*** SUPPLIED RECORDS ***
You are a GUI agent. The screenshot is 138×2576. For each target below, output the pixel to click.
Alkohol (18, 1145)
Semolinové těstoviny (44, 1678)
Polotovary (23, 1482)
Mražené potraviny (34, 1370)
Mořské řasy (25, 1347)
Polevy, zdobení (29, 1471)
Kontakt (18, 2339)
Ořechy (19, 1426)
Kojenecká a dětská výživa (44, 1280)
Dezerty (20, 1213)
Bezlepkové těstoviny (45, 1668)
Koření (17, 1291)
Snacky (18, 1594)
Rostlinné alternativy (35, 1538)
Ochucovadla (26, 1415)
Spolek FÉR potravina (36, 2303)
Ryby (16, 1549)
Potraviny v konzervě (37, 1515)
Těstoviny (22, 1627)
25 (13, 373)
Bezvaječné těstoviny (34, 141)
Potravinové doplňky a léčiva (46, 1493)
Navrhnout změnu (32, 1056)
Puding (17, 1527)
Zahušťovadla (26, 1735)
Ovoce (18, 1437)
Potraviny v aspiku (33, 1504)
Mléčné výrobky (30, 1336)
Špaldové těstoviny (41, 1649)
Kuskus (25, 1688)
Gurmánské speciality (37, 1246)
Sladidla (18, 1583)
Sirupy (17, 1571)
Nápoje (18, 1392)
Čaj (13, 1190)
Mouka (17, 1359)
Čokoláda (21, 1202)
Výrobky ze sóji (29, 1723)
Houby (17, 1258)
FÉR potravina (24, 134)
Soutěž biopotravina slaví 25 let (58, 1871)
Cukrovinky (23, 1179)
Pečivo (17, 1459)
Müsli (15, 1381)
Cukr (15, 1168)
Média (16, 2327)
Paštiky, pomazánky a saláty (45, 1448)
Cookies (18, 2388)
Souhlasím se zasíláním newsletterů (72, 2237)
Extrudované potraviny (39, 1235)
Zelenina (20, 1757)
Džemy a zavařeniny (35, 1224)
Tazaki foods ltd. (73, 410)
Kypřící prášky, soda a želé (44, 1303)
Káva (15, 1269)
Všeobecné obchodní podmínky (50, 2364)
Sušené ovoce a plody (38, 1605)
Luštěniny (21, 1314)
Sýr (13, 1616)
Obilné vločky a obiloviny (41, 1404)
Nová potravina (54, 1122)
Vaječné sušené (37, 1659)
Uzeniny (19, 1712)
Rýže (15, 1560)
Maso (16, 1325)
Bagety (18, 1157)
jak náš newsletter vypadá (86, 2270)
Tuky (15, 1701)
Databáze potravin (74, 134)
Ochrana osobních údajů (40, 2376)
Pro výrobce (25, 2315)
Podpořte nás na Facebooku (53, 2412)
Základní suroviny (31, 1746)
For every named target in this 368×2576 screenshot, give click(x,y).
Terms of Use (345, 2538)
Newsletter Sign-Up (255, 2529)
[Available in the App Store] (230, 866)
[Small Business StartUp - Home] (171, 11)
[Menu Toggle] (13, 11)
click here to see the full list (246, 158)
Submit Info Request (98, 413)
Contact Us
*** End of SUPPLIED RECORDS ***
:: DIRECTIONS FOR THIS TASK ::
Repeat the full set of records exactly.

:: YOUR RESPONSE ::
You are a GUI agent. The screenshot is 138×2576. For each target below, output the pixel to click.
Alkohol (18, 1145)
Semolinové těstoviny (44, 1678)
Polotovary (23, 1482)
Mražené potraviny (34, 1370)
Mořské řasy (25, 1347)
Polevy, zdobení (29, 1471)
Kontakt (18, 2339)
Ořechy (19, 1426)
Kojenecká a dětská výživa (44, 1280)
Dezerty (20, 1213)
Bezlepkové těstoviny (45, 1668)
Koření (17, 1291)
Snacky (18, 1594)
Rostlinné alternativy (35, 1538)
Ochucovadla (26, 1415)
Spolek FÉR potravina (36, 2303)
Ryby (16, 1549)
Potraviny v konzervě (37, 1515)
Těstoviny (22, 1627)
25 (13, 373)
Bezvaječné těstoviny (34, 141)
Potravinové doplňky a léčiva (46, 1493)
Navrhnout změnu (32, 1056)
Puding (17, 1527)
Zahušťovadla (26, 1735)
Ovoce (18, 1437)
Potraviny v aspiku (33, 1504)
Mléčné výrobky (30, 1336)
Špaldové těstoviny (41, 1649)
Kuskus (25, 1688)
Gurmánské speciality (37, 1246)
Sladidla (18, 1583)
Sirupy (17, 1571)
Nápoje (18, 1392)
Čaj (13, 1190)
Mouka (17, 1359)
Čokoláda (21, 1202)
Výrobky ze sóji (29, 1723)
Houby (17, 1258)
FÉR potravina (24, 134)
Soutěž biopotravina slaví 25 let (58, 1871)
Cukrovinky (23, 1179)
Pečivo (17, 1459)
Müsli (15, 1381)
Cukr (15, 1168)
Média (16, 2327)
Paštiky, pomazánky a saláty (45, 1448)
Cookies (18, 2388)
Souhlasím se zasíláním newsletterů (72, 2237)
Extrudované potraviny (39, 1235)
Zelenina (20, 1757)
Džemy a zavařeniny (35, 1224)
Tazaki foods ltd. (73, 410)
Kypřící prášky, soda a želé (44, 1303)
Káva (15, 1269)
Všeobecné obchodní podmínky (50, 2364)
Sušené ovoce a plody (38, 1605)
Luštěniny (21, 1314)
Sýr (13, 1616)
Obilné vločky a obiloviny (41, 1404)
Nová potravina (54, 1122)
Vaječné sušené (37, 1659)
Uzeniny (19, 1712)
Rýže (15, 1560)
Maso (16, 1325)
Bagety (18, 1157)
jak náš newsletter vypadá (86, 2270)
Tuky (15, 1701)
Databáze potravin (74, 134)
Ochrana osobních údajů (40, 2376)
Pro výrobce (25, 2315)
Podpořte nás na Facebooku (53, 2412)
Základní suroviny (31, 1746)
For every named target in this 368×2576 screenshot, give click(x,y).
Terms of Use (345, 2538)
Newsletter Sign-Up (255, 2529)
[Available in the App Store] (230, 866)
[Small Business StartUp - Home] (171, 11)
[Menu Toggle] (13, 11)
click here to see the full list (246, 158)
Submit Info Request (98, 413)
Contact Us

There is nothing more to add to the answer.